Today at the NeurIPS 2018 conference in Montreal, Canada, Intel announced that it has open-sourced HE-Transformer, a tool that allows AI systems to operate on sensitive data. It’s a backend for nGraph, Intel’s neural network compiler, and based on the Simple Encrypted Arithmetic Library (SEAL), an encryption library Microsoft Research also released in open source this week.
The two companies characterized HE-Transformer as an example of “privacy-preserving” machine learning.
“HE allows computation on encrypted data. This capability, when applied to machine learning, allows data owners to gain valuable insights without exposing the underlying data; alternatively, it can enable model owners to protect their models by deploying them in encrypted form,” Fabian Boemer, a research scientist at Intel, and Casimir Wierzynski, Intel’s senior director of research, wrote in a blog post.
The “HE” in HE-Transformer is short for homomorphic encryption, a form of cryptography that enables computation on ciphertexts — plaintext (file contents) encrypted using an algorithm. It generates an encrypted result that, when decrypted, exactly matches the result of operations that would have been performed on unencrypted text.
HE is a relatively new technique — IBM Researcher Craig Gentry developed the first fully HE scheme in 2009. And as Boemer and Wierzynski note, designing AI models that use it requires expertise in not only machine learning but encryption and software engineering.
HE-Transformer aids in the development process by providing an abstraction layer that can be applied to neural networks on open source frameworks such as Google’s TensorFlow, Facebook’s PyTorch, and MXNet. Effectively, it obviates the need to manually integrate models into HE cryptographic libraries.
HE-Transformer incorporates the Cheon-Kim-Kim-Song (CKKS) encryption scheme and addition and multiplication operations, such as add, broadcast, constant, convolution, dot, multiply, negate, pad, reshape, result, slice, and subtract. Additionally, it supports HE-specific techniques like plaintext value bypass, SIMD packing, OpenMP parallelization, and plaintext operations.

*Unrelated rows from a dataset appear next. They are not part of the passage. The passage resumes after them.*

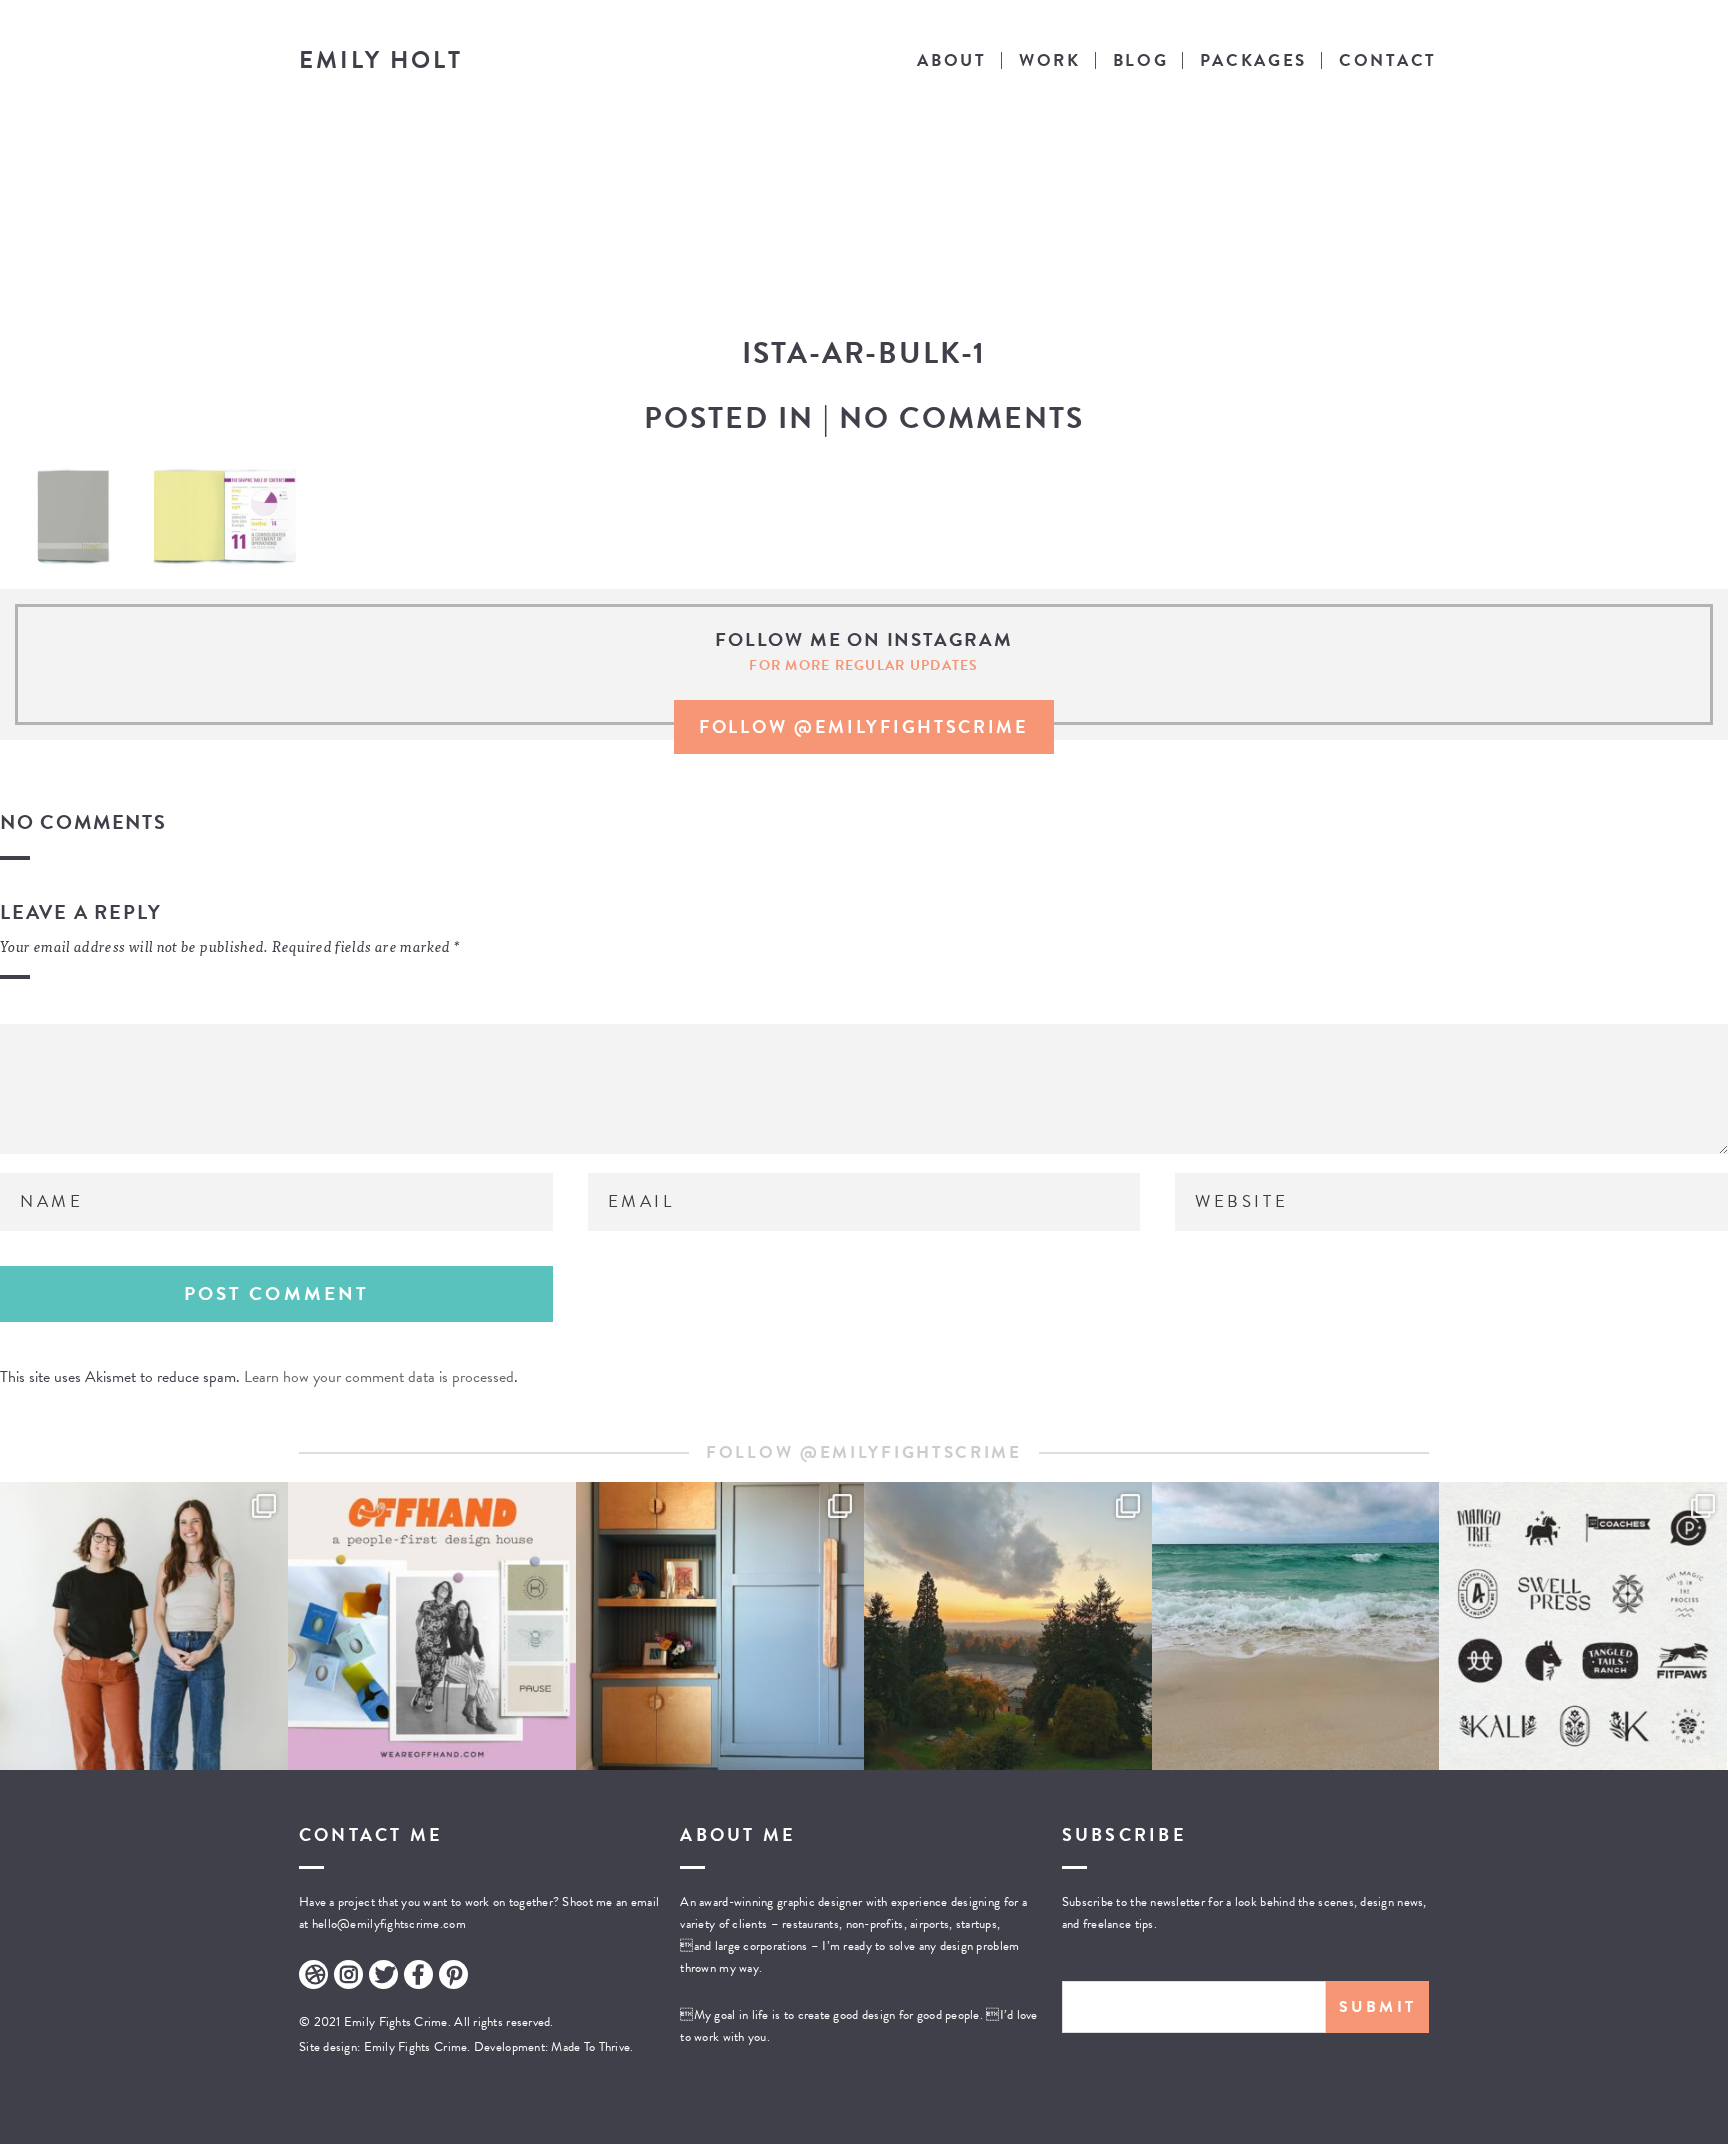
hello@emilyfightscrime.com (389, 1924)
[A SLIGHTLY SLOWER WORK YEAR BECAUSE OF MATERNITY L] (1583, 1626)
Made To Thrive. (590, 2047)
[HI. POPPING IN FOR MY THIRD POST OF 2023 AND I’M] (1008, 1626)
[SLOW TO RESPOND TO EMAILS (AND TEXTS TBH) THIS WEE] (1296, 1626)
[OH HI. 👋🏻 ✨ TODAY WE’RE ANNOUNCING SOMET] (432, 1626)
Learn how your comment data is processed (379, 1377)
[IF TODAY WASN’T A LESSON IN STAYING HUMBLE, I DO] (144, 1626)
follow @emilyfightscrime (864, 726)
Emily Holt (381, 60)
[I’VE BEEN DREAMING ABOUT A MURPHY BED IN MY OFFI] (720, 1626)
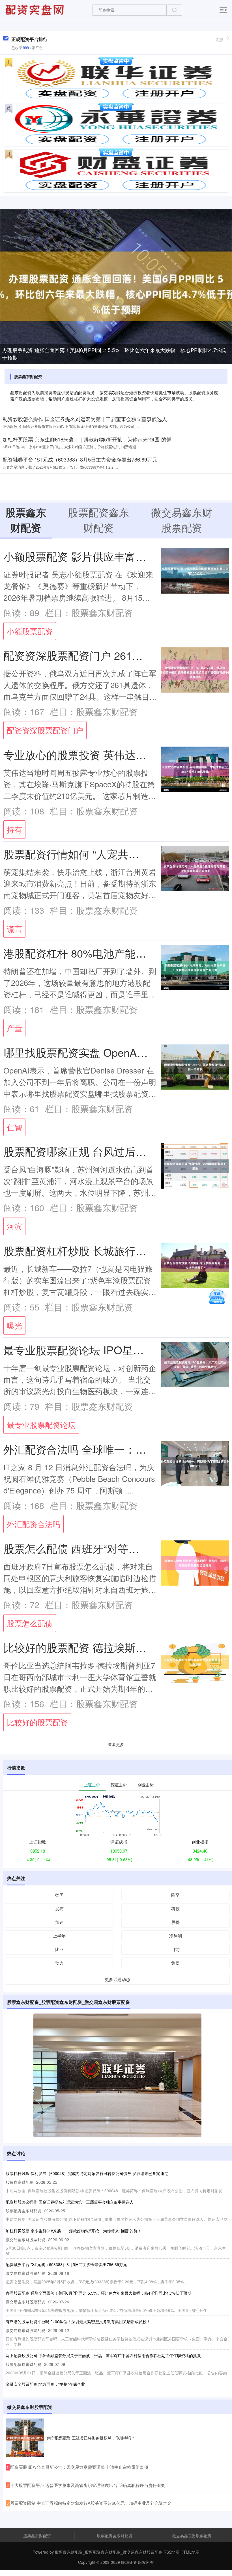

Thanks to those and other optimizations, Intel claims that HE-Transformer delivers state-of-the-art performance on cryptonets — learned neural networks that can be applied to encrypted data — using a floating-point model trained in TensorFlow.
“We are excited to work with Intel to help bring homomorphic encryption to a wider audience of data scientists and developers of privacy-protecting machine learning systems,” said Kristin Lauter, principal researcher and research manager of cryptography at Microsoft Research.
Currently, HE-Transformer directly integrates with the nGraph compiler and runtime for TensorFlow, with support for PyTorch forthcoming. Deep learning frameworks that are able to export neural networks to ONXX, such as PyTorch, CNTK, and MXNet, can be used by importing models into nGraph in ONXX and exporting them in a serialized format.
Boemer and Wierzynski said that future versions of HE-Transformer will support a wider variety of neural network models.
“Recent advances in the field have now made HE viable for deep learning,” they wrote. “Researchers can leverage TensorFlow to rapidly develop new HE-friendly deep learning topologies.”